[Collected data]
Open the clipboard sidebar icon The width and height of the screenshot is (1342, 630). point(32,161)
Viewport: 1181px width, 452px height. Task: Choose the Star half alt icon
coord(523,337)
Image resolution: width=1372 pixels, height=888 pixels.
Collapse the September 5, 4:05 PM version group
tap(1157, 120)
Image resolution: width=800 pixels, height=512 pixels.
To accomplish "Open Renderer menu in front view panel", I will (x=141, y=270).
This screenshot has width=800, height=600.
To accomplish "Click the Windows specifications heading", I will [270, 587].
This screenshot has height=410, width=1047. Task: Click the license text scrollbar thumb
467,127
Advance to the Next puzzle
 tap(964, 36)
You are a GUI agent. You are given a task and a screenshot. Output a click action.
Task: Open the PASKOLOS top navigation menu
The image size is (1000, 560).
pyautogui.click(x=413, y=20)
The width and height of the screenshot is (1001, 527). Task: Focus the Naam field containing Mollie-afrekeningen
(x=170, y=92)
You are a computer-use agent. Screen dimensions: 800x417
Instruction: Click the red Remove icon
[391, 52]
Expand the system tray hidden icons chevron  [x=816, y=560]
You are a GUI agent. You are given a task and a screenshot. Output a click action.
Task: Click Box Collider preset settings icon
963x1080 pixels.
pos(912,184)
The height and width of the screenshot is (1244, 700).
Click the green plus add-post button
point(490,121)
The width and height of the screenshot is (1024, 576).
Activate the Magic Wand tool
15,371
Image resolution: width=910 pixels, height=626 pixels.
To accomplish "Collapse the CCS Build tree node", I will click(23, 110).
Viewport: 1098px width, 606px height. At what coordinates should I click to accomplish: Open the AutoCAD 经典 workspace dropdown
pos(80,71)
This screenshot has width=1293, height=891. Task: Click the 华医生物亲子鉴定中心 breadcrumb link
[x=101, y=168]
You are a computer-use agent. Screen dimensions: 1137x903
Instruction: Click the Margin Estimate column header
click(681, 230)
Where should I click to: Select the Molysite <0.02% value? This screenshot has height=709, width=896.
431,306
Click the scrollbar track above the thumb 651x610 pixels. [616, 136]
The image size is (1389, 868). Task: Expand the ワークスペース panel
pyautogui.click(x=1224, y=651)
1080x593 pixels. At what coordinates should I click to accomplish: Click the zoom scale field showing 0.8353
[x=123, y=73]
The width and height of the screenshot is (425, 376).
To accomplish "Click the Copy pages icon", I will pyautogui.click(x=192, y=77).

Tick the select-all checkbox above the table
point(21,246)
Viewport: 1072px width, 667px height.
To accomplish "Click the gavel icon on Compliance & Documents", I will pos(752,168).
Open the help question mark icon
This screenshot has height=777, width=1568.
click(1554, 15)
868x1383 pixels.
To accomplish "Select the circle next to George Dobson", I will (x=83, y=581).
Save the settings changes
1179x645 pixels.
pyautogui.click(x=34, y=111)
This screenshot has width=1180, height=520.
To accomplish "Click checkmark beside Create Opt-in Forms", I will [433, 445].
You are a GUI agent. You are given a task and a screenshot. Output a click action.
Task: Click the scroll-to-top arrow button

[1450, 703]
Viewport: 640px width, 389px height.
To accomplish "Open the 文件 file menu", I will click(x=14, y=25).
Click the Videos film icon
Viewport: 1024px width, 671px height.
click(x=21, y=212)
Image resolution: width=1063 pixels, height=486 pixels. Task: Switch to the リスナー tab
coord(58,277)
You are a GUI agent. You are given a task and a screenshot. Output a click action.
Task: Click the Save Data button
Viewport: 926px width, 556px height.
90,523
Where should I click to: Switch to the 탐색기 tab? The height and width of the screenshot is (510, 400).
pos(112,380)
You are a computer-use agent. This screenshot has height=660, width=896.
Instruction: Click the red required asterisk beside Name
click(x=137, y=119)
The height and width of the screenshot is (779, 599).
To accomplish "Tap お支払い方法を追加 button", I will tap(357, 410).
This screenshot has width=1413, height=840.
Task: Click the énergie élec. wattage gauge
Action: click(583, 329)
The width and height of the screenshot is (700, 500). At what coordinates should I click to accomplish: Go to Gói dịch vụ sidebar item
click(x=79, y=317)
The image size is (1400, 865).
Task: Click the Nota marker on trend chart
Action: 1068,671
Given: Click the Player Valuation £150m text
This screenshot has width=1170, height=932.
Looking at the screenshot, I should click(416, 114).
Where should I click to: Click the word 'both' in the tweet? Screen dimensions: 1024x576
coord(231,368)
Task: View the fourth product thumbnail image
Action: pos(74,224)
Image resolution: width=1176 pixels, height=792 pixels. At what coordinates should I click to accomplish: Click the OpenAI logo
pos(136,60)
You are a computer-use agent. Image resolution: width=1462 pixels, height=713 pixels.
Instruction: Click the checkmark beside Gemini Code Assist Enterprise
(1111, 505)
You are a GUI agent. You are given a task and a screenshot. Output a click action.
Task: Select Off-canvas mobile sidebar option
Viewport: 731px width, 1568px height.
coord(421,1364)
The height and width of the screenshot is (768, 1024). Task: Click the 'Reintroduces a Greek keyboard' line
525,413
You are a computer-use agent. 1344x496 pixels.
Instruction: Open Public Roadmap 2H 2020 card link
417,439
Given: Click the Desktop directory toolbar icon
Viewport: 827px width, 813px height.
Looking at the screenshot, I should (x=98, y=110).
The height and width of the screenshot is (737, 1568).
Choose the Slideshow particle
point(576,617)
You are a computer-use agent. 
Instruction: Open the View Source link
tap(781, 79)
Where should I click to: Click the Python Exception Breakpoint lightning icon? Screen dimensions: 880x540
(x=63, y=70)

* _EXERCISE AIM_: When you output the entries, keep every word exactly as it stands.

* _TASK RESULT_:
Open the clipboard sidebar icon The width and height of the screenshot is (1342, 630). point(32,161)
Viewport: 1181px width, 452px height. Task: Choose the Star half alt icon
coord(523,337)
Image resolution: width=1372 pixels, height=888 pixels.
Collapse the September 5, 4:05 PM version group
tap(1157, 120)
Image resolution: width=800 pixels, height=512 pixels.
To accomplish "Open Renderer menu in front view panel", I will (x=141, y=270).
This screenshot has width=800, height=600.
To accomplish "Click the Windows specifications heading", I will [270, 587].
This screenshot has height=410, width=1047. Task: Click the license text scrollbar thumb
467,127
Advance to the Next puzzle
 tap(964, 36)
You are a GUI agent. You are given a task and a screenshot. Output a click action.
Task: Open the PASKOLOS top navigation menu
The image size is (1000, 560).
pyautogui.click(x=413, y=20)
The width and height of the screenshot is (1001, 527). Task: Focus the Naam field containing Mollie-afrekeningen
(x=170, y=92)
You are a computer-use agent. Screen dimensions: 800x417
Instruction: Click the red Remove icon
[391, 52]
Expand the system tray hidden icons chevron  [x=816, y=560]
You are a GUI agent. You are given a task and a screenshot. Output a click action.
Task: Click Box Collider preset settings icon
963x1080 pixels.
pos(912,184)
The height and width of the screenshot is (1244, 700).
Click the green plus add-post button
point(490,121)
The width and height of the screenshot is (1024, 576).
Activate the Magic Wand tool
15,371
Image resolution: width=910 pixels, height=626 pixels.
To accomplish "Collapse the CCS Build tree node", I will click(23, 110).
Viewport: 1098px width, 606px height. At what coordinates should I click to accomplish: Open the AutoCAD 经典 workspace dropdown
pos(80,71)
This screenshot has width=1293, height=891. Task: Click the 华医生物亲子鉴定中心 breadcrumb link
[x=101, y=168]
You are a computer-use agent. Screen dimensions: 1137x903
Instruction: Click the Margin Estimate column header
click(681, 230)
Where should I click to: Select the Molysite <0.02% value? This screenshot has height=709, width=896.
431,306
Click the scrollbar track above the thumb 651x610 pixels. [616, 136]
The image size is (1389, 868). Task: Expand the ワークスペース panel
pyautogui.click(x=1224, y=651)
1080x593 pixels. At what coordinates should I click to accomplish: Click the zoom scale field showing 0.8353
[x=123, y=73]
The width and height of the screenshot is (425, 376).
To accomplish "Click the Copy pages icon", I will pyautogui.click(x=192, y=77).

Tick the select-all checkbox above the table
point(21,246)
Viewport: 1072px width, 667px height.
To accomplish "Click the gavel icon on Compliance & Documents", I will pos(752,168).
Open the help question mark icon
This screenshot has height=777, width=1568.
click(1554, 15)
868x1383 pixels.
To accomplish "Select the circle next to George Dobson", I will (x=83, y=581).
Save the settings changes
1179x645 pixels.
pyautogui.click(x=34, y=111)
This screenshot has width=1180, height=520.
To accomplish "Click checkmark beside Create Opt-in Forms", I will [433, 445].
You are a GUI agent. You are given a task and a screenshot. Output a click action.
Task: Click the scroll-to-top arrow button

[1450, 703]
Viewport: 640px width, 389px height.
To accomplish "Open the 文件 file menu", I will click(x=14, y=25).
Click the Videos film icon
Viewport: 1024px width, 671px height.
click(x=21, y=212)
Image resolution: width=1063 pixels, height=486 pixels. Task: Switch to the リスナー tab
coord(58,277)
You are a GUI agent. You are given a task and a screenshot. Output a click action.
Task: Click the Save Data button
Viewport: 926px width, 556px height.
90,523
Where should I click to: Switch to the 탐색기 tab? The height and width of the screenshot is (510, 400).
pos(112,380)
You are a computer-use agent. This screenshot has height=660, width=896.
Instruction: Click the red required asterisk beside Name
click(x=137, y=119)
The height and width of the screenshot is (779, 599).
To accomplish "Tap お支払い方法を追加 button", I will tap(357, 410).
This screenshot has width=1413, height=840.
Task: Click the énergie élec. wattage gauge
Action: click(583, 329)
The width and height of the screenshot is (700, 500). At what coordinates should I click to accomplish: Go to Gói dịch vụ sidebar item
click(x=79, y=317)
The image size is (1400, 865).
Task: Click the Nota marker on trend chart
Action: 1068,671
Given: Click the Player Valuation £150m text
This screenshot has width=1170, height=932.
Looking at the screenshot, I should click(416, 114).
Where should I click to: Click the word 'both' in the tweet? Screen dimensions: 1024x576
coord(231,368)
Task: View the fourth product thumbnail image
Action: pos(74,224)
Image resolution: width=1176 pixels, height=792 pixels. At what coordinates should I click to accomplish: Click the OpenAI logo
pos(136,60)
You are a computer-use agent. Image resolution: width=1462 pixels, height=713 pixels.
Instruction: Click the checkmark beside Gemini Code Assist Enterprise
(1111, 505)
You are a GUI agent. You are given a task and a screenshot. Output a click action.
Task: Select Off-canvas mobile sidebar option
Viewport: 731px width, 1568px height.
coord(421,1364)
The height and width of the screenshot is (768, 1024). Task: Click the 'Reintroduces a Greek keyboard' line
525,413
You are a computer-use agent. 1344x496 pixels.
Instruction: Open Public Roadmap 2H 2020 card link
417,439
Given: Click the Desktop directory toolbar icon
Viewport: 827px width, 813px height.
Looking at the screenshot, I should (x=98, y=110).
The height and width of the screenshot is (737, 1568).
Choose the Slideshow particle
point(576,617)
You are a computer-use agent. 
Instruction: Open the View Source link
tap(781, 79)
Where should I click to: Click the Python Exception Breakpoint lightning icon? Screen dimensions: 880x540
(x=63, y=70)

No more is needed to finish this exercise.